The final level of amputation is shown in Table 3. It is seen that failure of TK amputations was followed by amputation at AK level. It is also noticed that failure of BK amputations led to re-amputation at AK level in the majority of cases, as only 3 out of 7 re-amputations at TK level resulted in successful healing of the stump.
Mortality following re-amputation was 7 per cent (6/92) in patients with wound healing complications, as compared to 2 per cent (4/167) in totally uncomplicated cases.

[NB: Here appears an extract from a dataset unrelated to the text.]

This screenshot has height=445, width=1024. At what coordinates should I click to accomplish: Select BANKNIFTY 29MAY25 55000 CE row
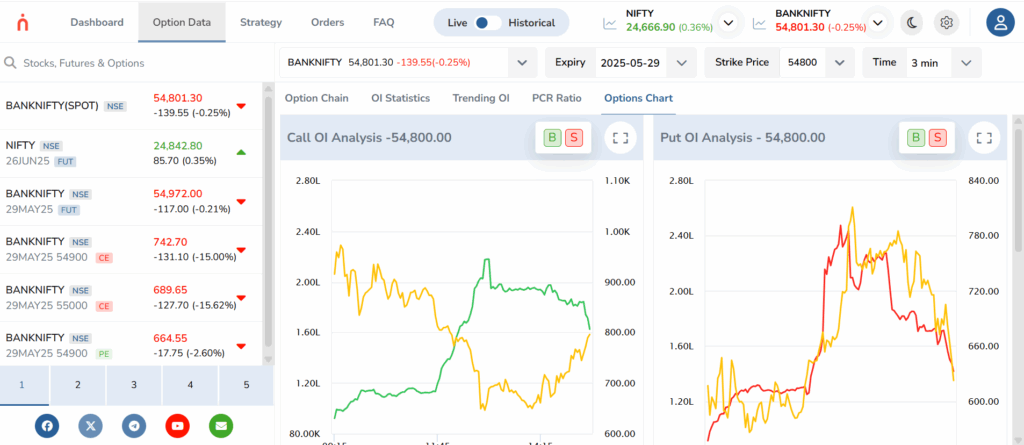coord(131,298)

In the fifties and sixties amputation for arteriosclerotic gangrene of the lower limb was synonymous with amputation at AK level. It must, however, be realized that successful prosthetic fitting following AK amputations was achieved in less than two thirds of geriatric patients in the best series (Chapman et al. 1959) and less than every quarter in others (Hierton & James 1973; Warren & Kihn, 1968).

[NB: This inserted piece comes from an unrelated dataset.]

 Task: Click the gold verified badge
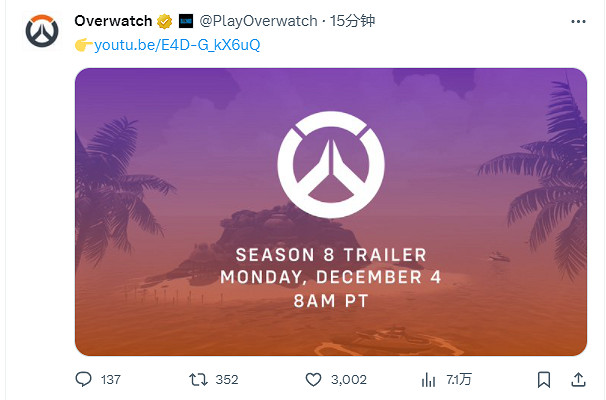coord(165,20)

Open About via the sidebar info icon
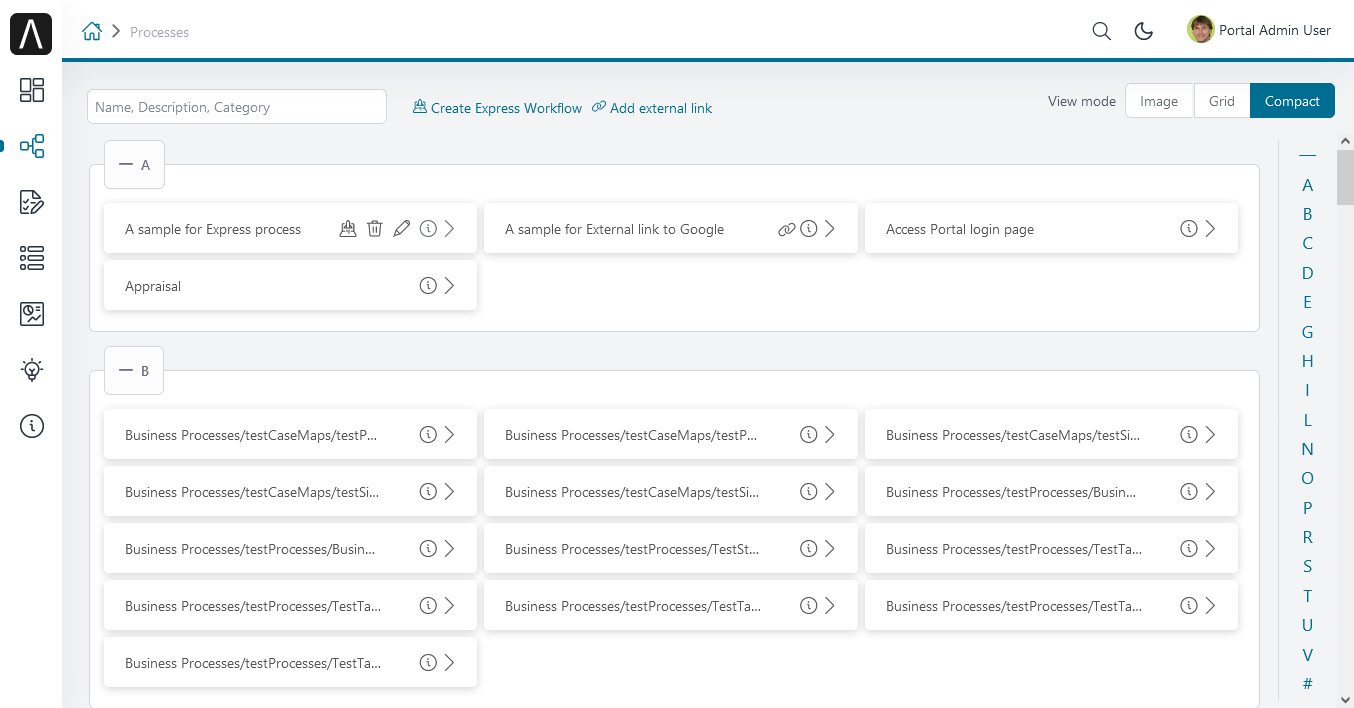pos(31,425)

It is true that AK amputations rarely necessitate further operations (Baur et al, 1978; Warren & Kihn 1968), but the risk of death was not proven to increase appreciably with the appearance of wound healing complications in the present series.
The goal of prosthetic treatment must be to return the geriatric patient home with preserved gait function. This means that the most distal level of amputation should be selected. It is, however, unacceptable always to choose the BK level, if the re-amputation rate is 46 per cent, as reported by Sarmiento et al, (1970). The level of amputation was determined by the skin perfusion blood pressure in the present series (Holstein et al, 1979 a, b; Holstein, 1980), although a few amputations were performed in spite of unacceptably low pressures in bilaterally threatened limbs and a number of amputations performed as life saving procedures without further investigations. The re-amputation rate following TK or BK amputations was fairly consistent with recent reports (Christensen 1976, Hopkins & Harris 1965, Howard et al. 1969, Newcombe & Marcuson 1972, Warren & Kihn 1968), but somewhat lower than others (Chilvers et al, 1971, Hierton & James 1973, Lindholm 1964). It is, however, most interesting to experience that failure after BK amputations in the majority of cases leads to re-amputation at AK level. The TK level is thus lost, which is decisive considering the high success rate of prosthetic fitting following TK amputations (Chilvers et al, 1971; Hopkins & Harris, 1965; Howard et al, 1969; Newcombe & Marcuson 1972).
In our opinion the limb should be carefully evaluated prior to selection of the level of amputation, including measurement of the skin perfusion blood pressure. In cases with borderline skin perfusion blood pressure or doubtful clinical condition of the skin or muscles, we advocate selection of the TK amputation level, as this level of amputation is followed by as successful a prosthetic fitting as after BK amputations.
This study was kindly supported by "Hjerteforeningen" (Danish Heart Council). Gratitude is expressed to Sv. Kreiner (cand. stat.), Department for Data Processing, Herlev Hospital for statistical aid.